We've made a couple of attempts, and as most you know, we tried to buy the assets of Entelos in bankruptcy court about 1.5, 2 years ago. That didn't go through. We did acquire the Bioreason assets and Sage Informatics assets that now became MedChem Studio, and out of that spun MedChem Designer, and that was done in the fall of 2005, so it's been now 8 years since we found something that actually worked out.

So I guess this amortization of acquired intangibles is not something I've really thought about. What we're looking for is something that is accretive in the positive sense, so that we add to revenues and we add to earnings. We so far have not found anything that look like it was going to require a significant investment over a number of years to start becoming profitable. We think that, at least right now, it does not seem to be in the best interest of our shareholders. We want something, if we can find it, that has an ongoing business that generates revenues and generates earnings right off the bat.

And I think that's the last question. I don't see any other questions. So, Renee, I'll turn it over to you to close the meeting.

Renee Bouche

Okay, very good.
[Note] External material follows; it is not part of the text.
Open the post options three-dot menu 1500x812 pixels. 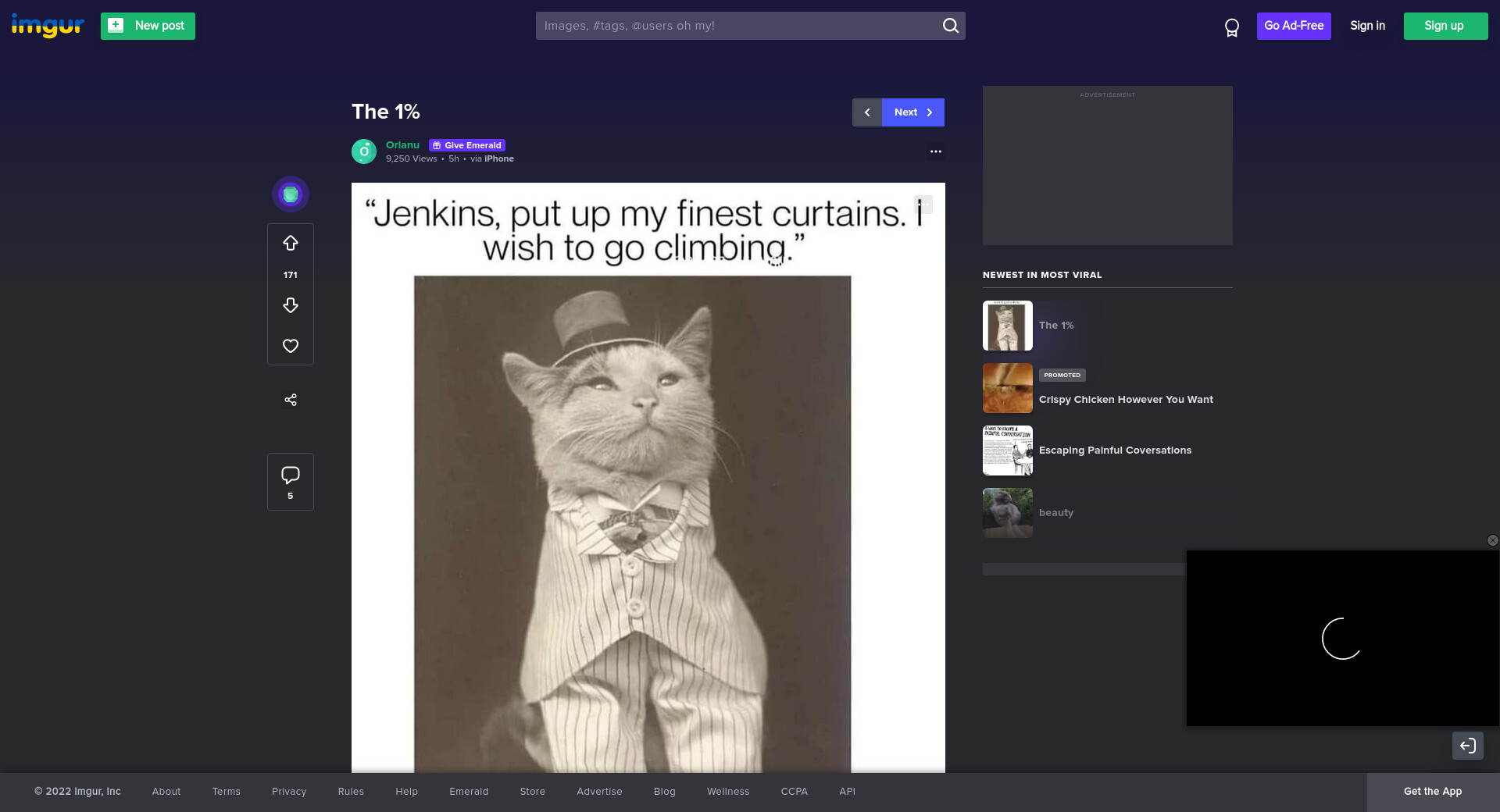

Thank you, Walt. One last thing before we let you go this afternoon. We want to remind you that on Monday, January 13, we'll be presenting at the Sidoti Micro-Cap Conference in New York City. Both Walt and John DiBella will be present. So please stop by estate 3 at 2:10 p.m. in the Grand Hyatt and see their presentation.

And for those of you who are on the West Coast, we'll be presenting at the 15th Annual B. Riley Investor Conference taking place at the Loews Santa Monica Beach Hotel, May 19 to 21. We'll have more details on that as the date approaches. But for now, this concludes today's conference call and webinar. If you missed any part of today's presentation, the playback will be available at our website, Thank you so much. Happy New Year, and have a great afternoon.